Lift is a new musical from Craig Adams and Ian Watson. It follows the various adventures (and misadventures) of a group of Londoners whose lives and stories cross briefly each day as they pass each other in a lift at Covent Garden tube station.
Each character is defined by what they do, rather than who they are; busker (George Maguire), ballet dancer (Jonny Fines) and lap dancer (Cynthia Erivo) etcetera. The play follows the lives of each of the seven or so main characters as they fall in and out of love, get in scrapes and generally go about their business.
Many of the funniest and most entertaining moments come courtesy of Fines as a dancer struggling to find a boyfriend. His performance is engaging, funny and a definite stand-out within Lift. But while many of the individual performances are strong, the production is let down by the fact that the concept wears rather thin, meaning that it largely becomes a selection of show tunes held together with a loose narrative and a few laughs. And in the parts where the show veers away from comedy, there is a slight tendency for it to lapse into mawkishness and become corny.

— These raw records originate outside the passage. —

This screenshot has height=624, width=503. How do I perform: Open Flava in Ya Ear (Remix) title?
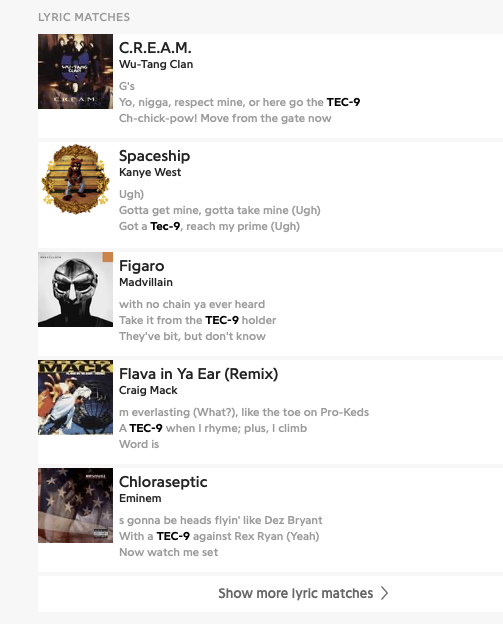click(199, 374)
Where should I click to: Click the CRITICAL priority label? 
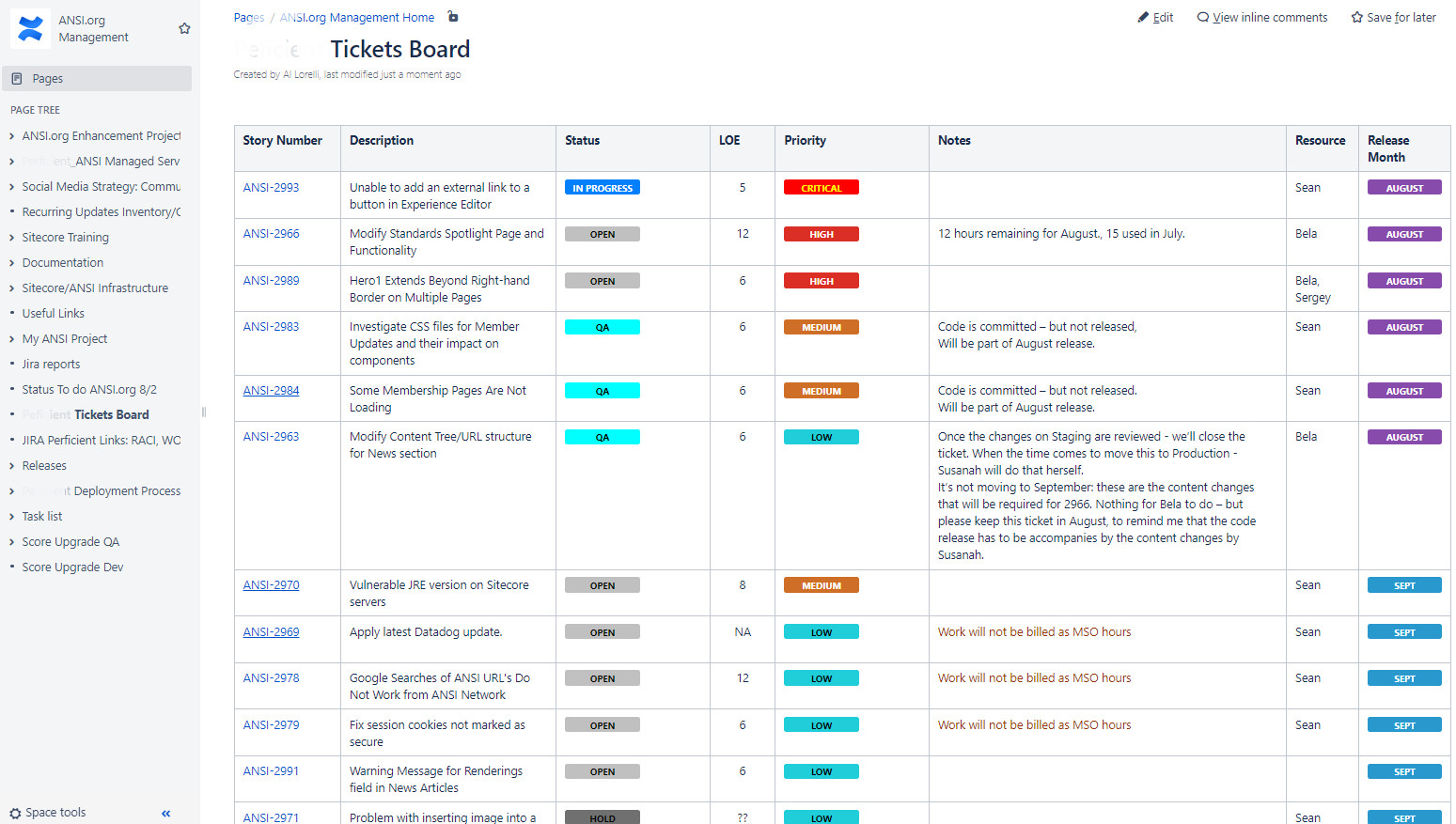(x=821, y=188)
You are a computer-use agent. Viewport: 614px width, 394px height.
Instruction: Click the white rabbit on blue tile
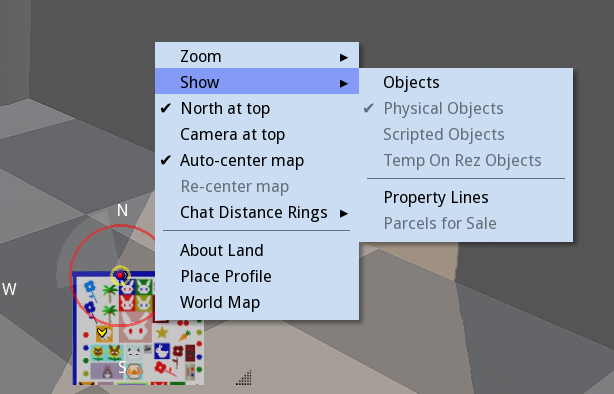pos(161,351)
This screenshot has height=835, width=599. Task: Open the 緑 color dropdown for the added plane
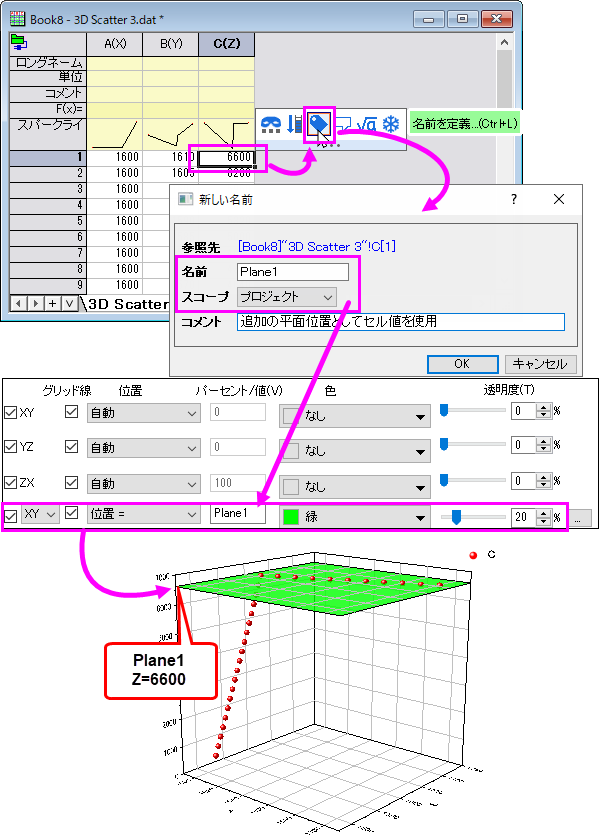coord(355,517)
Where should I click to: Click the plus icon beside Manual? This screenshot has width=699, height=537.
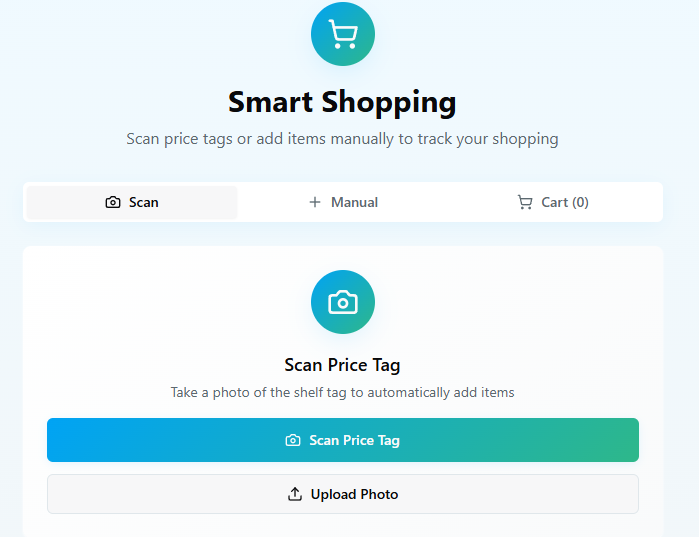(x=315, y=202)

However, the backbone of the show is the music. Each main character gets to lead on at least one song, alongside a number of ensemble pieces. The music is a mixture of lively and often comedic songs interspersed with more down-toned reflective numbers, but some of it is forgettable tunes that could exist in any number of other musicals.
The most notable thing about the show is its choreography. Characters use silent action to indicate the motion of a train or give the impression of other scenarios as they unfold. Each of the key actors on stage makes an impact with their combination of silent action, singing, dancing and comedic timing.
While Lift struggles to achieve what it sets out to do, there are things to keep the audience engaged. It is overall a flawed production, but it does contain some good individual performances and enough laughs to get you through.
Lift is at Soho Theatre until 24 February at 7.30pm, with Saturday and Sunday Matinees at 4pm. Tickets cost £12 – £29.50.